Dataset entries
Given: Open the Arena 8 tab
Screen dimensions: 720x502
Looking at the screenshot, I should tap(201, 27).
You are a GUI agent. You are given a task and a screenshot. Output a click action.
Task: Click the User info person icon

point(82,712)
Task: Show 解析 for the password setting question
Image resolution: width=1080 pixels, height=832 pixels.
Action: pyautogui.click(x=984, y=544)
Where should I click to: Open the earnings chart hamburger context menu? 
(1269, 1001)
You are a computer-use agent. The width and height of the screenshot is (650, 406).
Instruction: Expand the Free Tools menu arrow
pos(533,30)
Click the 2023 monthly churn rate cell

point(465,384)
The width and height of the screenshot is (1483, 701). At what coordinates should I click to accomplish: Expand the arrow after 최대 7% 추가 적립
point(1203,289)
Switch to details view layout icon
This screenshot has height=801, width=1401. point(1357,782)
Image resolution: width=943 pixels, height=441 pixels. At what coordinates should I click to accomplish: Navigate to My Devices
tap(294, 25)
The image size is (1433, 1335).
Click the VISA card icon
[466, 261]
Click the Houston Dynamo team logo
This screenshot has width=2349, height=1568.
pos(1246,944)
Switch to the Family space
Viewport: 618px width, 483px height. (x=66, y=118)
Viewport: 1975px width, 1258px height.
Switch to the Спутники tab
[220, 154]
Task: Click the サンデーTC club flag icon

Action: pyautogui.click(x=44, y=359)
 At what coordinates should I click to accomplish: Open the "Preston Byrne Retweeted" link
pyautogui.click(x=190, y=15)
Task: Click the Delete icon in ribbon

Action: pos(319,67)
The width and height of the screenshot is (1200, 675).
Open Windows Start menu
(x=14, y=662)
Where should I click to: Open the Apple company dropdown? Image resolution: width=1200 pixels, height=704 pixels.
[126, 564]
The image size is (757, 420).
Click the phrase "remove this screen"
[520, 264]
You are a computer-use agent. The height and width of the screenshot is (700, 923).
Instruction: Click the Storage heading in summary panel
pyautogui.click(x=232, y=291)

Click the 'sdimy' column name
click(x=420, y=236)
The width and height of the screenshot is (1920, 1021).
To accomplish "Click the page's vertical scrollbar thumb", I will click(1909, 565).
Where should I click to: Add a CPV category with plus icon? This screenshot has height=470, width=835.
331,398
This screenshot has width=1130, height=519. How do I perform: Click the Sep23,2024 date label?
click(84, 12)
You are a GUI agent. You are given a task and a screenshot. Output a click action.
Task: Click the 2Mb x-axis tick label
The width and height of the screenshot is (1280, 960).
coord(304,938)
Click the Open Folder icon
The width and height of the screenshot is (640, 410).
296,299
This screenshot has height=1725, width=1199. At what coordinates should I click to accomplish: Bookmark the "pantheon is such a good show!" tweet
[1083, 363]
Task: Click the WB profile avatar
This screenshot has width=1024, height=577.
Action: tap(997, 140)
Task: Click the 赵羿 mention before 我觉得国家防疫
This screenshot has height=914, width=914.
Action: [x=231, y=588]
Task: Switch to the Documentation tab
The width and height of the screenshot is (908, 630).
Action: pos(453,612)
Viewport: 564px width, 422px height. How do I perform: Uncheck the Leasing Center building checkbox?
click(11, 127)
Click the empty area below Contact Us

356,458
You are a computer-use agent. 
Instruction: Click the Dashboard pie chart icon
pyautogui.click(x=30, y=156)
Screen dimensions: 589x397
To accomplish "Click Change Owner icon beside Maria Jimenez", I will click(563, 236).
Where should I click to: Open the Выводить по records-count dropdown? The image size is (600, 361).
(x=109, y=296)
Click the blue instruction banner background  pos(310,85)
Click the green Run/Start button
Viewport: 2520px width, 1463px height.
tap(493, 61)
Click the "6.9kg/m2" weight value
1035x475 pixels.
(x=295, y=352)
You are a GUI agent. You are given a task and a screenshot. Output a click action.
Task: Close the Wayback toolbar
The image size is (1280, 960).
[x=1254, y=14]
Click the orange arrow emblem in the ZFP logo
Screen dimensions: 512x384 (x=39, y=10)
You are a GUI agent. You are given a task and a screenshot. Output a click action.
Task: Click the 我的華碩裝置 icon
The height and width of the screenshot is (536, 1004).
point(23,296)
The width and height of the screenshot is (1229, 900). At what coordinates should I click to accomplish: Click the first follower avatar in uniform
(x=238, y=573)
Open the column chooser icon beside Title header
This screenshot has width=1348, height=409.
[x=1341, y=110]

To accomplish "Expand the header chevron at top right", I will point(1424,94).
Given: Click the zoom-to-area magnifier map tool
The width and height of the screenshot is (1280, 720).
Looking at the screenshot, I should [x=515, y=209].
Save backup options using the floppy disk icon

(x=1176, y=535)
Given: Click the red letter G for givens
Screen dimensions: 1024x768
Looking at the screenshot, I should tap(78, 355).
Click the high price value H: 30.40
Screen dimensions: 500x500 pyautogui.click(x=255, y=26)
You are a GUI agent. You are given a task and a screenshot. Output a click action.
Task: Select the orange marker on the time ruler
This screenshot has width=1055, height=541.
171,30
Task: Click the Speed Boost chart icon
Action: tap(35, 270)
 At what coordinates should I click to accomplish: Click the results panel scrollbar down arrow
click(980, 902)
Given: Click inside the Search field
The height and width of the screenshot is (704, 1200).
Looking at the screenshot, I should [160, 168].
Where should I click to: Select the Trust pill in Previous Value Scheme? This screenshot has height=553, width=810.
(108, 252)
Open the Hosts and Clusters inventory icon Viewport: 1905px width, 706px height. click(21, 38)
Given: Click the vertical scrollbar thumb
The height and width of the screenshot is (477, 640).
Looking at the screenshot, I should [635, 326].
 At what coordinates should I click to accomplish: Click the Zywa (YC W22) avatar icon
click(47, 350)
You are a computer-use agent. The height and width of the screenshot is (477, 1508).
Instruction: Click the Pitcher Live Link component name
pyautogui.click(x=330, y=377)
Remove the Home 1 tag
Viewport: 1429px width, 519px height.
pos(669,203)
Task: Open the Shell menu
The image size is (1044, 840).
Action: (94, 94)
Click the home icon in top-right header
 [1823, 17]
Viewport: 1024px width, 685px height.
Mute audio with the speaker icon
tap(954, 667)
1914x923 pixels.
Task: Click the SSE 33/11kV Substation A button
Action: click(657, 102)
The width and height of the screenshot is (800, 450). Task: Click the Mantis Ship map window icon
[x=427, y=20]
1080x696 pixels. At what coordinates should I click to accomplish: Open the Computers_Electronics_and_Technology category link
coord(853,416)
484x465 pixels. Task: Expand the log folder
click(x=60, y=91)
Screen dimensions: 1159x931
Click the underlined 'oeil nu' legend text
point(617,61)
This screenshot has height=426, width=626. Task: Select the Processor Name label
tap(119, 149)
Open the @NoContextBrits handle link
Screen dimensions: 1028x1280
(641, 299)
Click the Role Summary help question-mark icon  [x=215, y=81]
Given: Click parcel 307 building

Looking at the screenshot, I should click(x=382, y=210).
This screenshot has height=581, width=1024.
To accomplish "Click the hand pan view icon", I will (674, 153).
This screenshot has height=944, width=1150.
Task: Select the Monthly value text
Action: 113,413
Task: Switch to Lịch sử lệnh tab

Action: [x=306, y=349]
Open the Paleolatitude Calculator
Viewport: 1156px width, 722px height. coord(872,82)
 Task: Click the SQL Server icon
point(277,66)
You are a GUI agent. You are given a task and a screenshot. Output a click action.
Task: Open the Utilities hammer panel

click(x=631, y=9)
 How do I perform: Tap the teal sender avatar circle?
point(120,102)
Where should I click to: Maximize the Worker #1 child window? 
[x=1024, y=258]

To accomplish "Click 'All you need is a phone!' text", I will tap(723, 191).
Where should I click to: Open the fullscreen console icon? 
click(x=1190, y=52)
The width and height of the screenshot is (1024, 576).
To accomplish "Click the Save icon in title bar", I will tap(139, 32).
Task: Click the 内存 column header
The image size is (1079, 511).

Assignment: Look through the lines above and collect those with the word "question".

Completed task:
Task: Show 解析 for the password setting question
Click the Role Summary help question-mark icon  [x=215, y=81]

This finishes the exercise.